No muchos días después,
el hijo menor, juntando todo lo suyo, se fue a un país lejano y allá
derrochó su fortuna, viviendo de una manera disoluta. Después de
malgastarlo todo, sobrevino en aquella región una gran hambre y él
empezó a padecer necesidad. Entonces fue a pedirle trabajo a un
habitante de aquel país, el cual lo mandó a sus campos a cuidar cerdos.
Tenía ganas de hartarse con las bellotas que comían los cerdos, pero no
lo dejaban que se las comiera.
Se puso entonces a reflexionar y
se dijo: ‘¡Cuántos trabajadores en casa de mi padre tienen pan de
sobra, y yo, aquí, me estoy muriendo de hambre! Me levantaré, volveré a
mi padre y le diré: Padre, he pecado contra el cielo y contra ti; ya no
merezco llamarme hijo tuyo. Recíbeme como a uno de tus trabajadores’.
Enseguida se puso en camino hacia la casa de su padre. Estaba todavía
lejos, cuando su padre lo vio y se enterneció profundamente. Corrió
hacia él, y echándole los brazos al cuello, lo cubrió de besos. El
muchacho le dijo: ‘Padre, he pecado contra el cielo y contra ti; ya no
merezco llamarme hijo tuyo’.
Pero el padre les dijo a sus
criados: ‘¡Pronto!, traigan la túnica más rica y vístansela; pónganle un
anillo en el dedo y sandalias en los pies; traigan el becerro gordo y
mátenlo. Comamos y hagamos una fiesta, porque este hijo mío estaba
muerto y ha vuelto a la vida, estaba perdido y lo hemos encontrado’. Y
empezó el banquete.
El hijo mayor estaba en el campo y al
volver, cuando se acercó a la casa, oyó la música y los cantos.

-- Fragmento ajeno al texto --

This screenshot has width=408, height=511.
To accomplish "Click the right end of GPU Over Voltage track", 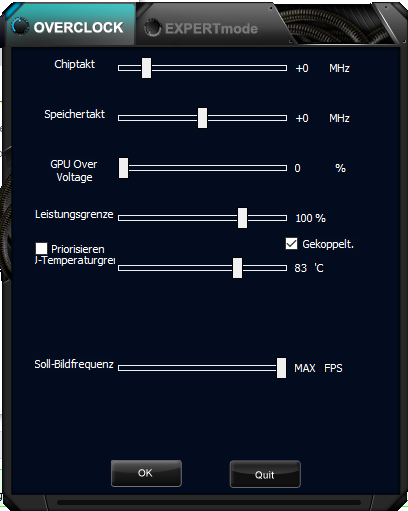I will click(x=284, y=168).
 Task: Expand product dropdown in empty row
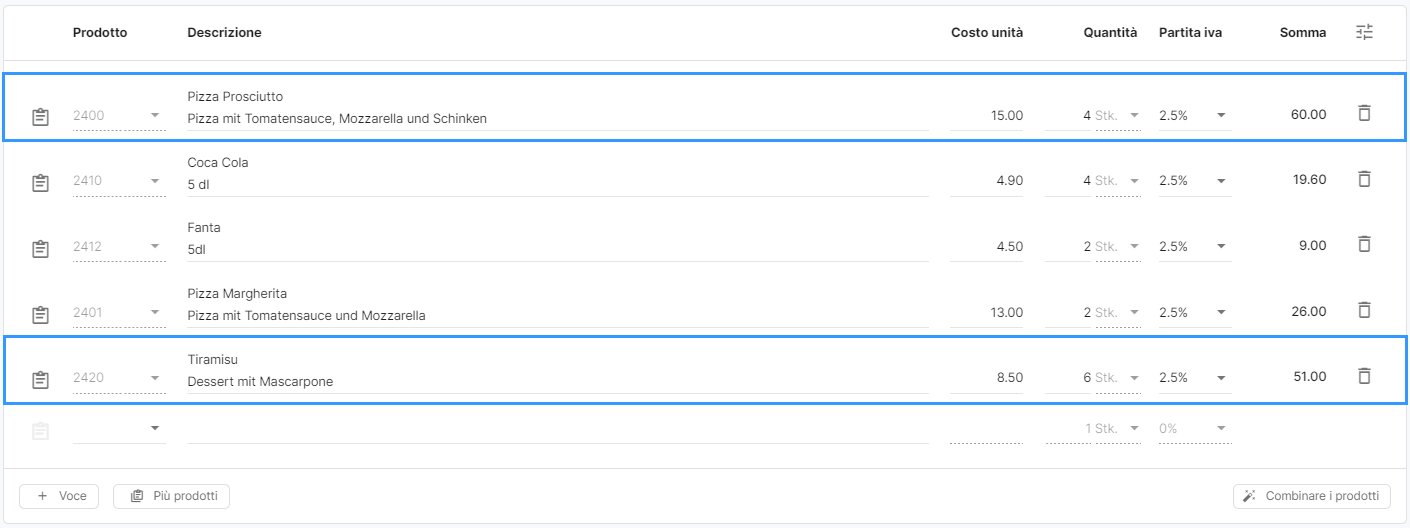click(x=118, y=428)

Entonces
llamó a uno de los criados y le preguntó qué pasaba. Éste le contestó:
‘Tu hermano ha regresado y tu padre mandó matar el becerro gordo, por
haberlo recobrado sano y salvo’. El hermano mayor se enojó y no quería
entrar.
Salió entonces el padre y le rogó que entrara; pero él
replicó: ‘¡Hace tanto tiempo que te sirvo, sin desobedecer jamás una
orden tuya, y tú no me has dado nunca ni un cabrito para comérmelo con
mis amigos! Pero eso sí, viene ese hijo tuyo, que despilfarró tus bienes
con malas mujeres, y tú mandas matar el becerro gordo’.
El
padre repuso: ‘Hijo, tú siempre estás conmigo y todo lo mío es tuyo.

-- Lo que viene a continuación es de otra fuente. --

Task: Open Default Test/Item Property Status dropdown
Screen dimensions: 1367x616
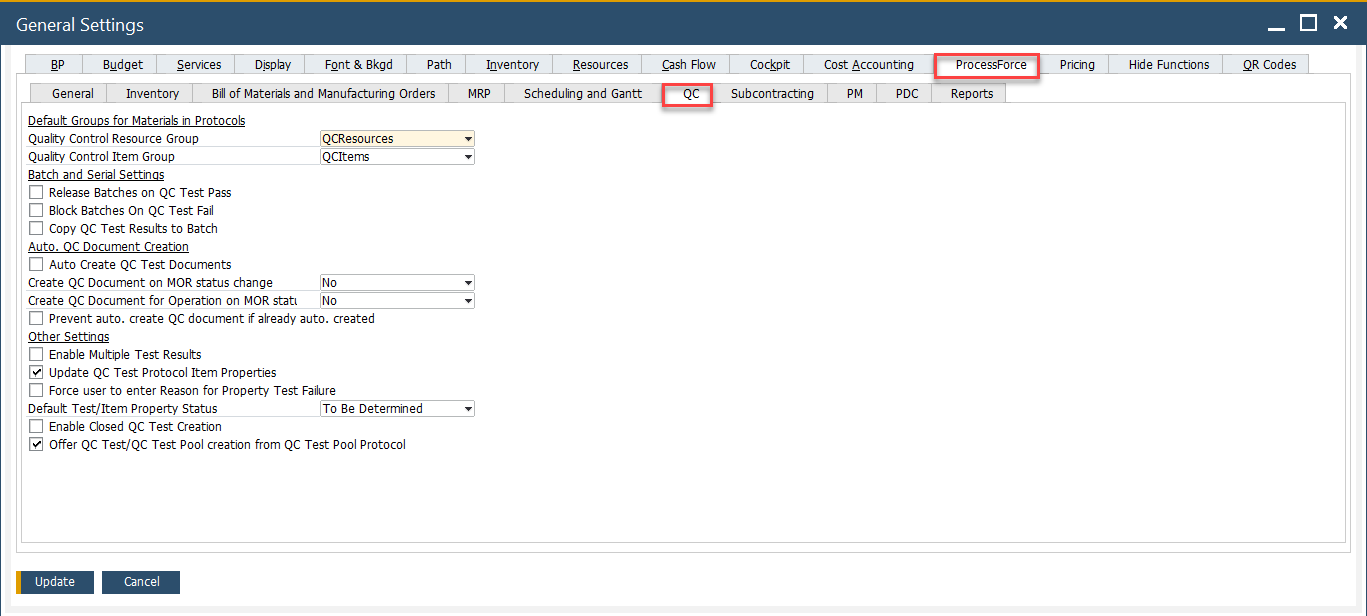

Pero era necesario hacer fiesta y regocijarnos, porque este hermano tuyo
estaba muerto y ha vuelto a la vida, estaba perdido y lo hemos
encontrado’”.
El hijo mayor representa a escribas y fariseos “que murmuraban”. Muy cumplidor religioso, pero reacciona con enfado ante la conducta misericordiosa del padre: “haces una fiesta para ese hijo tuyo que ha comido tus bienes con malas mujeres”. A esta mirada de autosuficiencia, condena y desprecio, el padre responde: “ese hermano tuyo estaba muerto y ha revivido, estaba perdido y lo hemos encontrado”.

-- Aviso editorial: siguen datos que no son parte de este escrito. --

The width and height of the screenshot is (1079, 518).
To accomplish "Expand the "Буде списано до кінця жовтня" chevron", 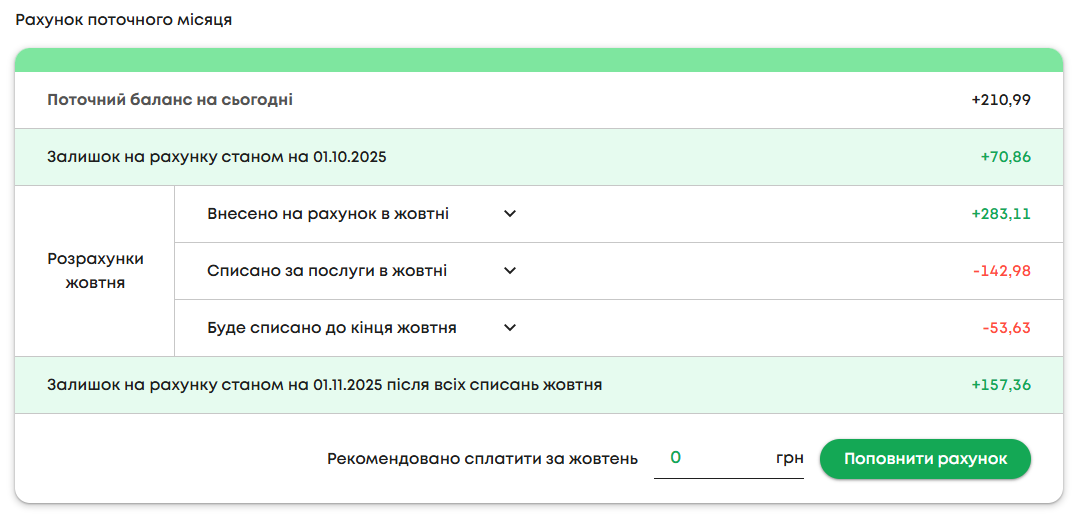I will coord(510,328).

En ese contexto la parábola puede ser muy significativa para nosotros cristianos actualmente. Podemos ser muy practicantes religiosos: creernos mejores y más amados de Dios que los otros que ni practican nuestra religión y, según nuestro criterio, son hombres o mujeres perdidos. Pero en realidad todos estamos habitados por esa presencia de Dios amor que nos hace hermanos. Nos equivocamos cuando, desde nuestro egocentrismo, rechazamos esa fraternidad mirando despectivamente al otro : “ ese hijo tuyo”. Fácilmente olvidamos lo esencial de la fe o experiencia cristiana: “Este hermano tuyo”.